The latest COT reports on the euro currency raised a lot of questions. Recall that in the last few months, they have shown a frank "bullish" mood of professional players, but at the same time, the European currency has been falling all the time. At this time, the situation has not changed. The European currency tried to show growth, but last week it collapsed like a stone. Therefore, we again have a situation in which the mood of the major players is "bullish", but the euro is falling at the same time. During the reporting week, the number of buy contracts decreased by 6.3 thousand, and the number of shorts from the "Non-commercial" group decreased by 4.5 thousand. Thus, the net position decreased by 1.8 thousand contracts per week.

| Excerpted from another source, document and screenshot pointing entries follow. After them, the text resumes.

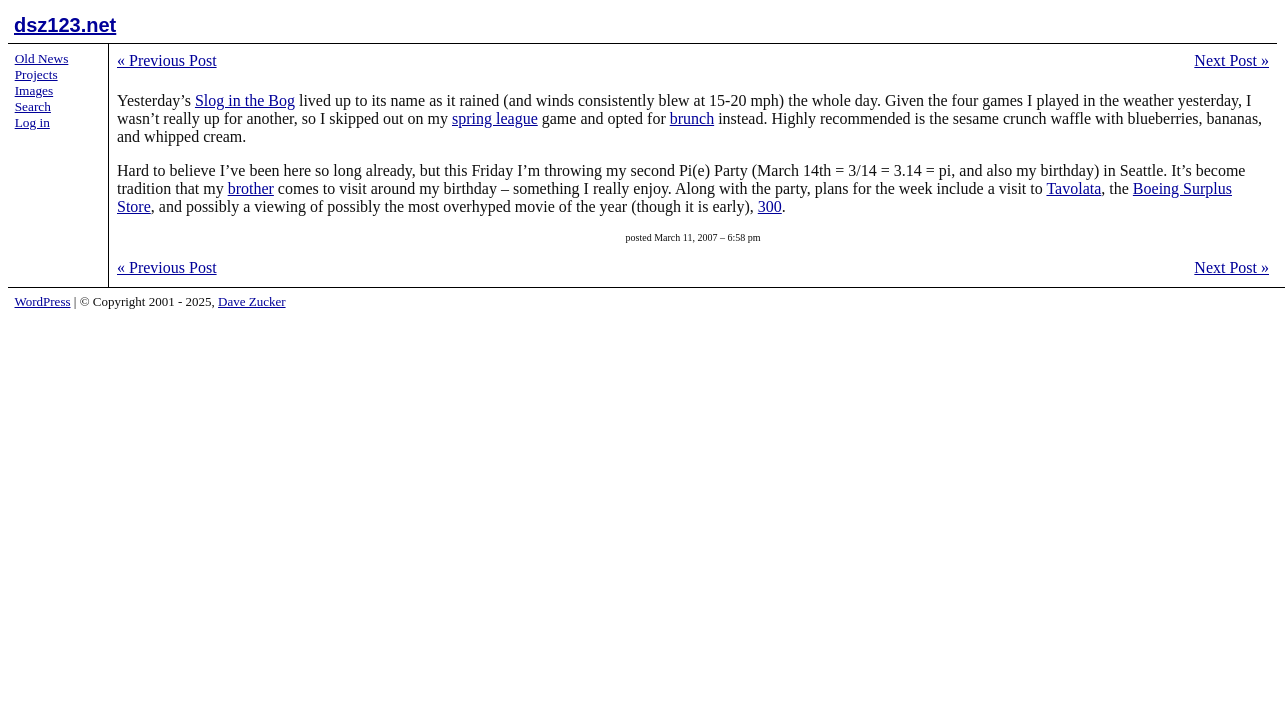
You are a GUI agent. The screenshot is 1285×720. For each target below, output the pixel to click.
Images (34, 90)
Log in (32, 122)
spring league (495, 118)
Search (33, 106)
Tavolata (1073, 188)
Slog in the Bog (245, 100)
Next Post (1231, 60)
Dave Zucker (252, 301)
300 (770, 206)
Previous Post (167, 60)
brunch (692, 118)
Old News (42, 58)
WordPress (43, 301)
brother (251, 188)
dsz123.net (65, 25)
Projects (36, 74)
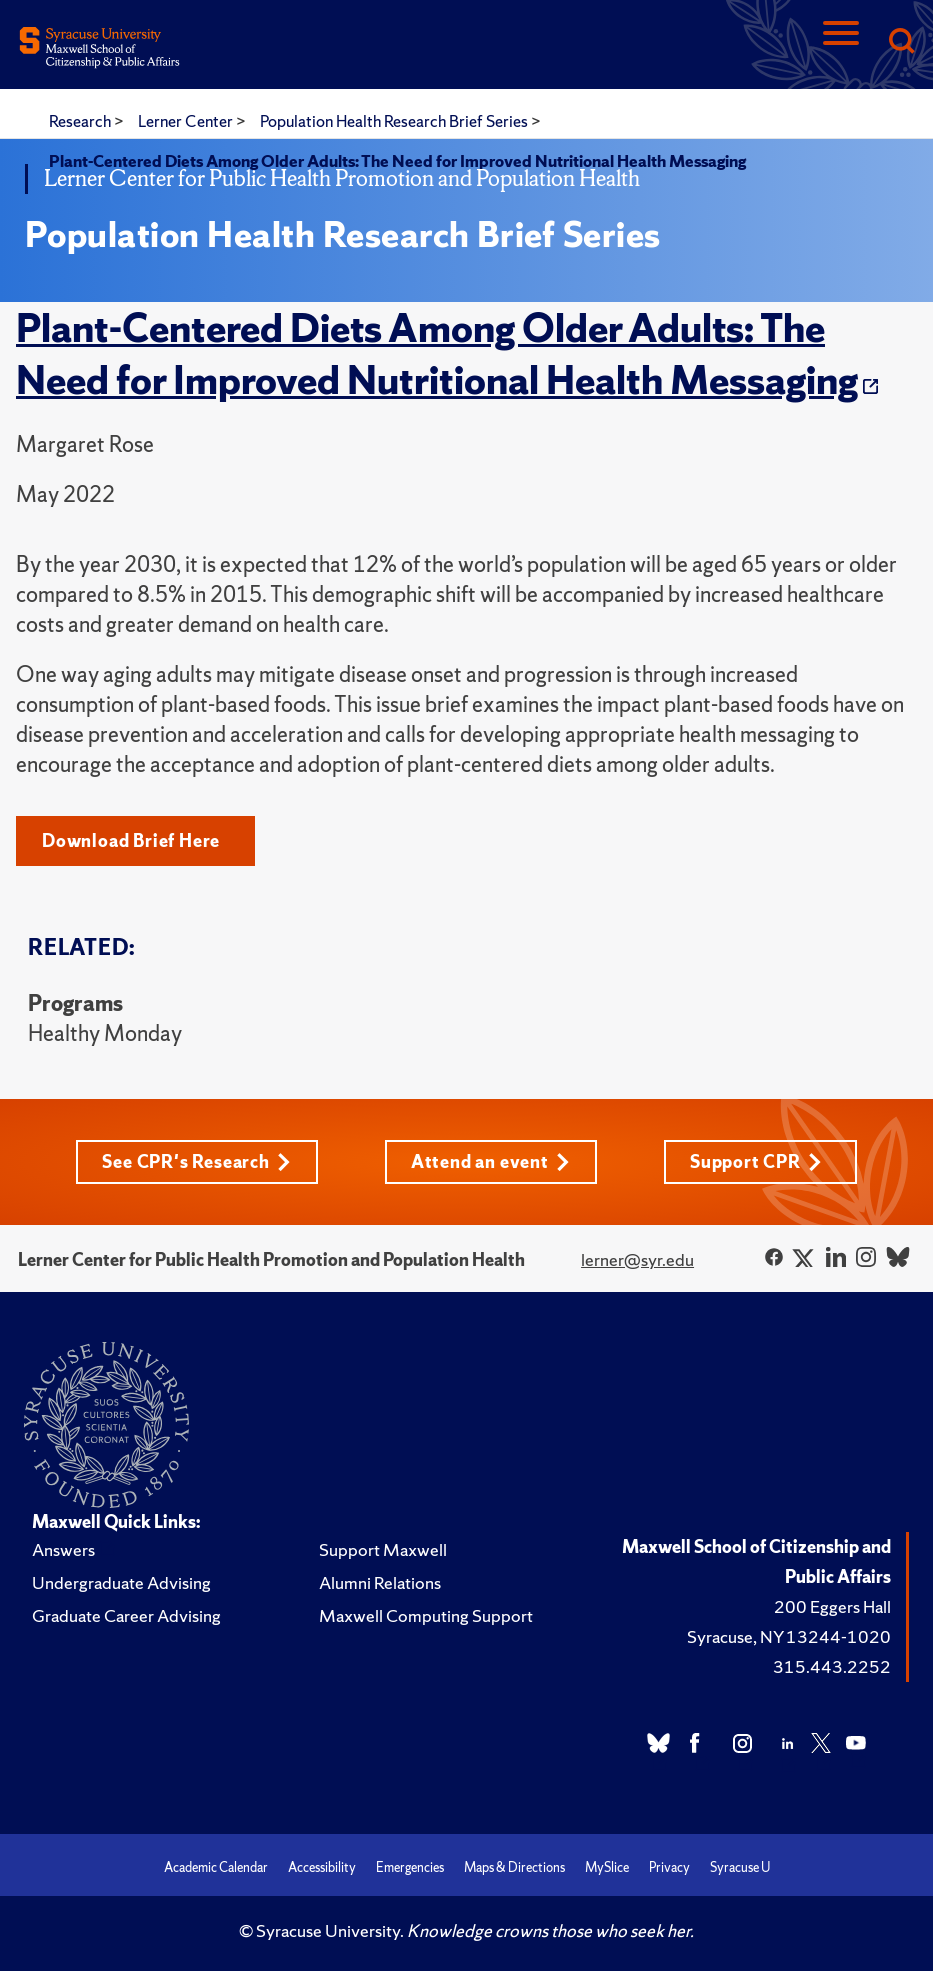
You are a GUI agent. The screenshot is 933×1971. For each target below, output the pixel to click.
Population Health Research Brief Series (395, 121)
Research (81, 121)
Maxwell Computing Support (426, 1615)
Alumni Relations (380, 1582)
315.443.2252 (832, 1666)
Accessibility (322, 1867)
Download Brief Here (131, 840)
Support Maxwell (383, 1549)
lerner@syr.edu (637, 1259)
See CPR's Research (196, 1161)
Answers (63, 1549)
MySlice (607, 1867)
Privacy (669, 1867)
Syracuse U (740, 1867)
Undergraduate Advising (121, 1582)
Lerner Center (187, 121)
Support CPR (756, 1161)
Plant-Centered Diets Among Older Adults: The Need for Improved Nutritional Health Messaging (437, 354)
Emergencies (410, 1867)
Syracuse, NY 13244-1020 (789, 1636)
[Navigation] (841, 42)
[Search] (901, 42)
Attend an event (490, 1161)
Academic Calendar (216, 1867)
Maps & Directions (514, 1867)
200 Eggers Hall (832, 1606)
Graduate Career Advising (126, 1615)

The number of buy contracts exceeds the number of sell contracts of non-commercial traders by 50 thousand. The second indicator in the illustration above perfectly shows that the net position has been positive for a long time, and the chart of the pair's movement in the same illustration shows a downward movement. From our point of view, this is because the demand for the US dollar remains much higher than the demand for the euro currency. The "respite" for the euro, which has been observed in recent weeks, did not last long, and the global downward trend remains in force. Therefore, we believe that it is still impossible to rely on the data of COT reports on the euro currency when predicting the future movement of the euro/dollar pair.
During the current week, there was one important event in the European Union - the ECB meeting. If we omit all the unimportant information, the conclusions are as follows: the Central Bank of the European Union has finally begun to look toward raising the rate. Lagarde's hopes that inflation would begin to decline by itself were not justified. Inflation continues to rise, so we need to show at least some actions so that the public and the electorate can see that the regulator is not standing aside, watching the rising prices for everything. However, even 2 rate increases in 2022 will not stop inflation now. We have a great example in the face of the Fed, which raised rates by 0.75%, and inflation in the States has already risen to 8.6% y/y (according to yesterday's report). Thus, to stop inflation, the rate should rise to at least 3-3.5%. America is ready for such a scenario, but the European Union is not. Plus, it is completely unclear how the conflict in Ukraine will continue. Most experts continue to say that it will last at least a year.
Trading plan for the week of June 13-17:
1) On the 24-hour timeframe, the pair stopped just a step away from the minimum for the last 20 years - 1.0340 and has already rushed to it again. Almost all factors still speak in favor of the long-term growth of the US dollar. Traders failed to overcome the Ichimoku cloud, so the upward movement and purchases of the euro currency are still not relevant. It is necessary to wait at least for overcoming the Senkou Span B line and only after that consider buying the euro currency.
2) As for the sales of the euro/dollar pair, they are still more relevant now. The price has consolidated back below the critical line, so we have a new sales signal at our disposal with a target of 1.0172 (127.2% Fibonacci), which is already below 20-year lows.